■ 読解の応用
[a] 香港のメーデーの記事によると、労働者と学生が香港全土で一斉にシュプレヒコールを上げたのは5月1日の何時何分か。
[b] 香港のメーデーの記事から、「香港職工会連盟は5月1日のデ」を含む語句で始まり「闘いの決意の声が響き渡った。」で終わる部分を、一字も変えずに書き出せ。

香港でメーデーが高揚 全域で労組先頭に街頭制圧

週刊『前進』04頁(3130号02面05)(2020/05/11)


香港でメーデーが高揚
 全域で労組先頭に街頭制圧

(写真 〈上〉「自主労働運動」などののぼりを立て、メーデーの一斉街頭宣伝を行う職工会連盟と新労働組合〈下〉「みんなで一緒に歌おう」行動に集まり、警察の弾圧と対決して抗議する人々【5月1日 香港】)

(写真 〈上〉「自主労働運動」などののぼりを立て、メーデーの一斉街頭宣伝を行う職工会連盟と新労働組合〈下〉「みんなで一緒に歌おう」行動に集まり、警察の弾圧と対決して抗議する人々【5月1日 香港】)


 香港では政府の「5人以上集合禁止」を打ち破り、5月1日にメーデー闘争が全域で勝ち取られた。

五大要求を掲げ

 香港職工会連盟は5月1日のデモを行うことを発表したが、政府は新型コロナウイルス対策を理由にした「5人以上の公共の場での集合禁止」によって、これを認めなかった。明らかなメーデー圧殺の攻撃だ。
 職工会連盟はこの弾圧を許さず、昨年秋以来結成された新組合と共同で、全香港60カ所以上で「五大要求」(昨年以来の逃亡犯条例改悪反対運動で打ち出されている、①改悪案の完全撤回、②反対運動の「暴動」規定の撤回、③デモ逮捕者の釈放、④警察の暴行を調査する独立調査委員会の設置、⑤普通選挙の実施の5つの要求)貫徹と労働組合への加盟を訴える街頭宣伝に立ち上がった。
 そして「五大要求は一つも欠けてはならない」と、メーデー(香港では「五一国際労働節」)と一体で、この5月1日の午後5時1分、労働者と学生は香港全土で「五大要求貫徹」「香港を取り戻せ! 今、革命を!」などのシュプレヒコールを一斉に上げた。この瞬間、全香港に闘いの決意の声が響き渡った。

データセットの項目:
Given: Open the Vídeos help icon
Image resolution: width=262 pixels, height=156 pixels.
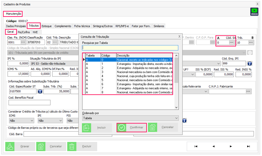Looking at the screenshot, I should (x=254, y=12).
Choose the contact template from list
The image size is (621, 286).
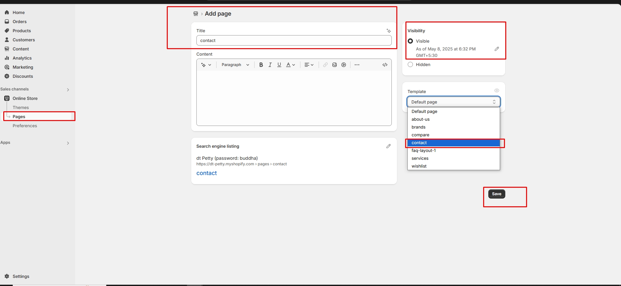(x=453, y=143)

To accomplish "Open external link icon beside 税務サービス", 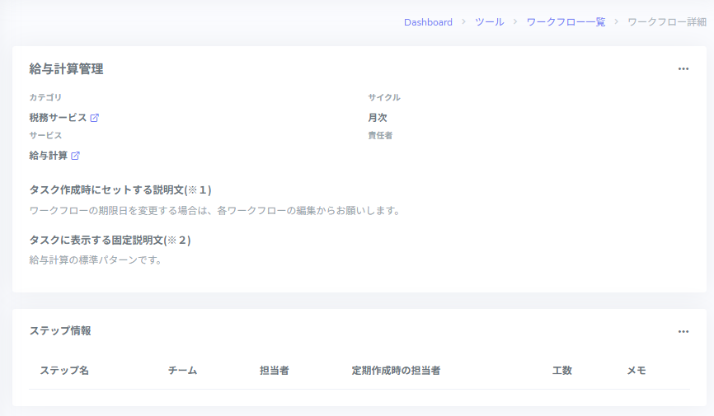I will pyautogui.click(x=94, y=118).
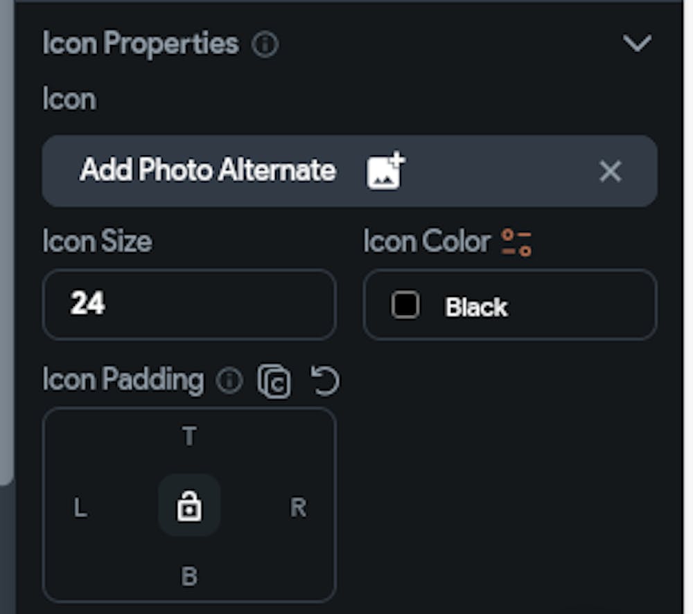The width and height of the screenshot is (693, 614).
Task: Click the Icon Size input field
Action: click(189, 305)
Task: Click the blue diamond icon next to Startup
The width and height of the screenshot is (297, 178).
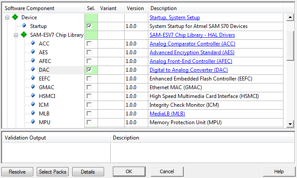Action: pos(24,26)
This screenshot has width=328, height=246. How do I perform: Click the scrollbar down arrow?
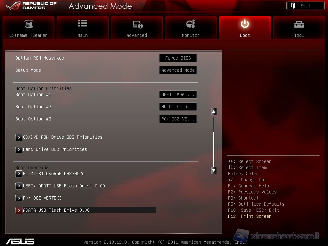[214, 170]
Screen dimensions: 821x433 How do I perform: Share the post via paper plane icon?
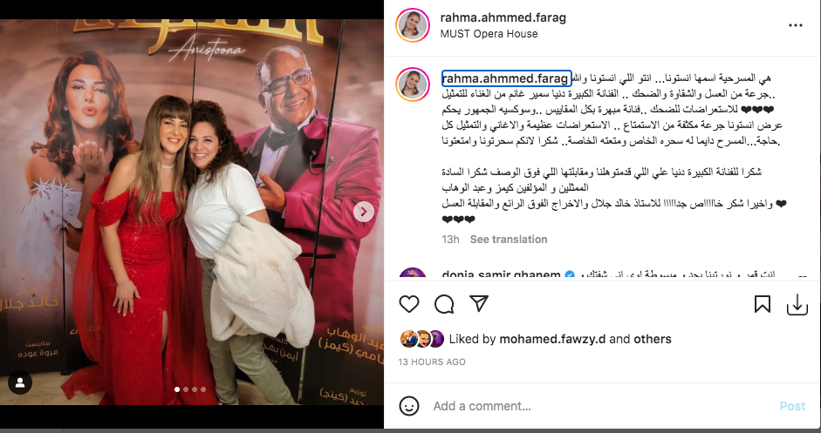[479, 303]
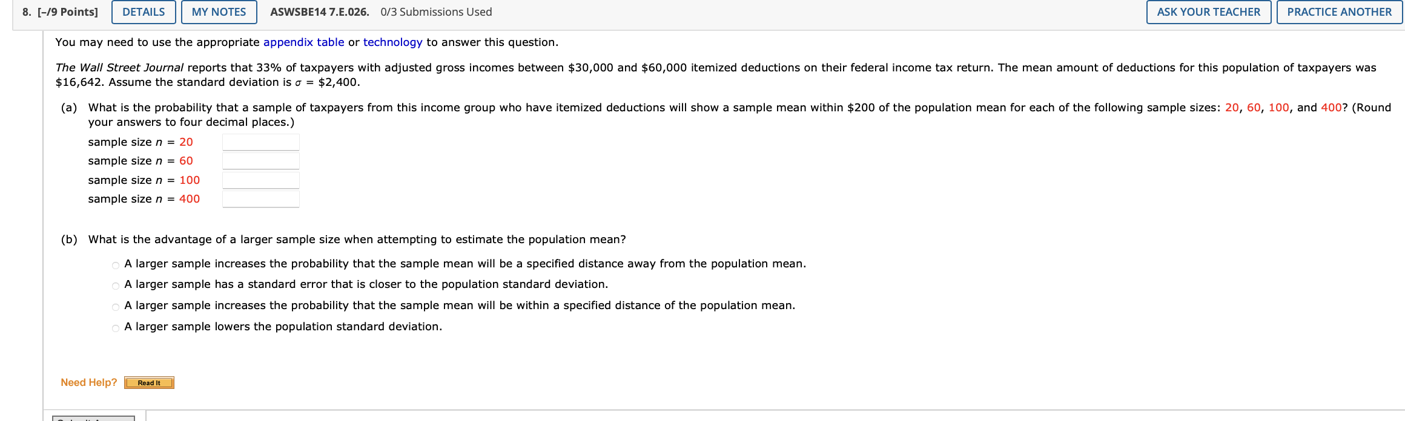Image resolution: width=1405 pixels, height=421 pixels.
Task: Click the answer box for sample size 400
Action: [x=260, y=198]
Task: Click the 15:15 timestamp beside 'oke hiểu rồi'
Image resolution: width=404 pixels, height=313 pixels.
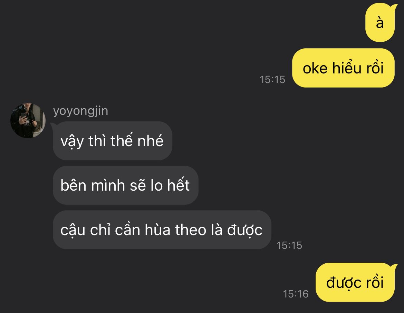Action: (272, 80)
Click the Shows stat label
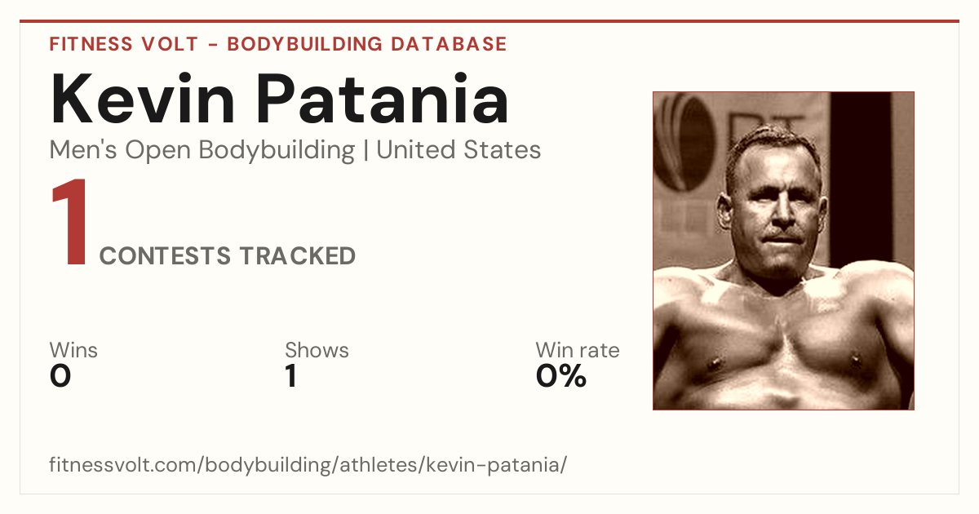979x514 pixels. tap(317, 351)
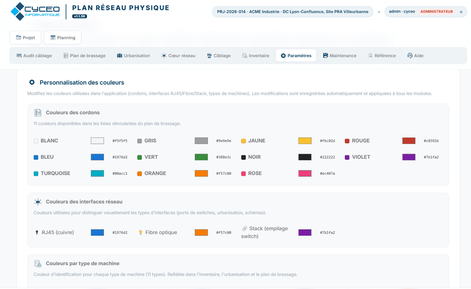Open the Aide tab
The width and height of the screenshot is (471, 289).
point(415,55)
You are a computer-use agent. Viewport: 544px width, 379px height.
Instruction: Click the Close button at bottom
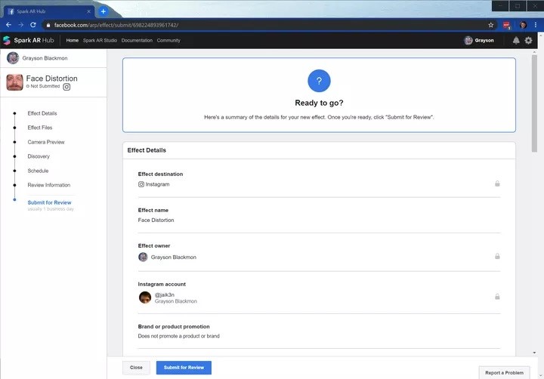click(x=136, y=368)
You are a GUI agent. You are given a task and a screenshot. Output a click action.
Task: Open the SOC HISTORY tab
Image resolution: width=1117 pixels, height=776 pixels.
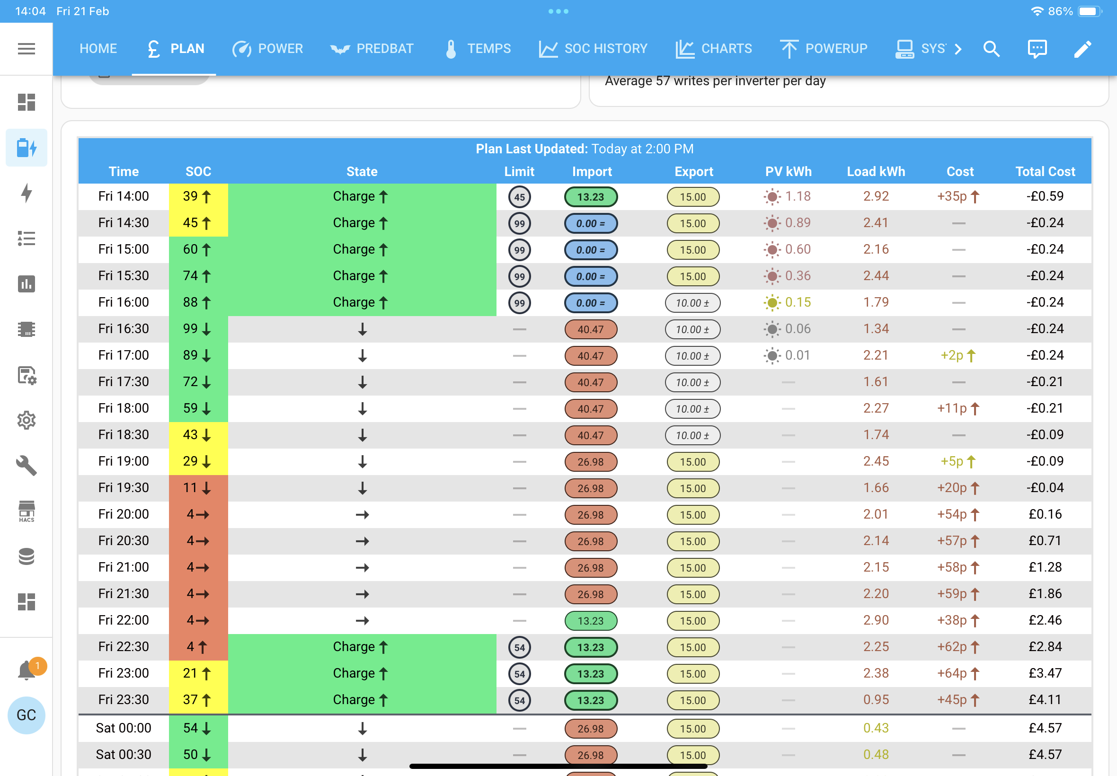coord(593,49)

■ 想定解答
[a] 午後5時1分

[b]
香港職工会連盟は5月1日のデモを行うことを発表したが、政府は新型コロナウイルス対策を理由にした「5人以上の公共の場での集合禁止」によって、これを認めなかった。明らかなメーデー圧殺の攻撃だ。
 職工会連盟はこの弾圧を許さず、昨年秋以来結成された新組合と共同で、全香港60カ所以上で「五大要求」(昨年以来の逃亡犯条例改悪反対運動で打ち出されている、①改悪案の完全撤回、②反対運動の「暴動」規定の撤回、③デモ逮捕者の釈放、④警察の暴行を調査する独立調査委員会の設置、⑤普通選挙の実施の5つの要求)貫徹と労働組合への加盟を訴える街頭宣伝に立ち上がった。
 そして「五大要求は一つも欠けてはならない」と、メーデー(香港では「五一国際労働節」)と一体で、この5月1日の午後5時1分、労働者と学生は香港全土で「五大要求貫徹」「香港を取り戻せ! 今、革命を!」などのシュプレヒコールを一斉に上げた。この瞬間、全香港に闘いの決意の声が響き渡った。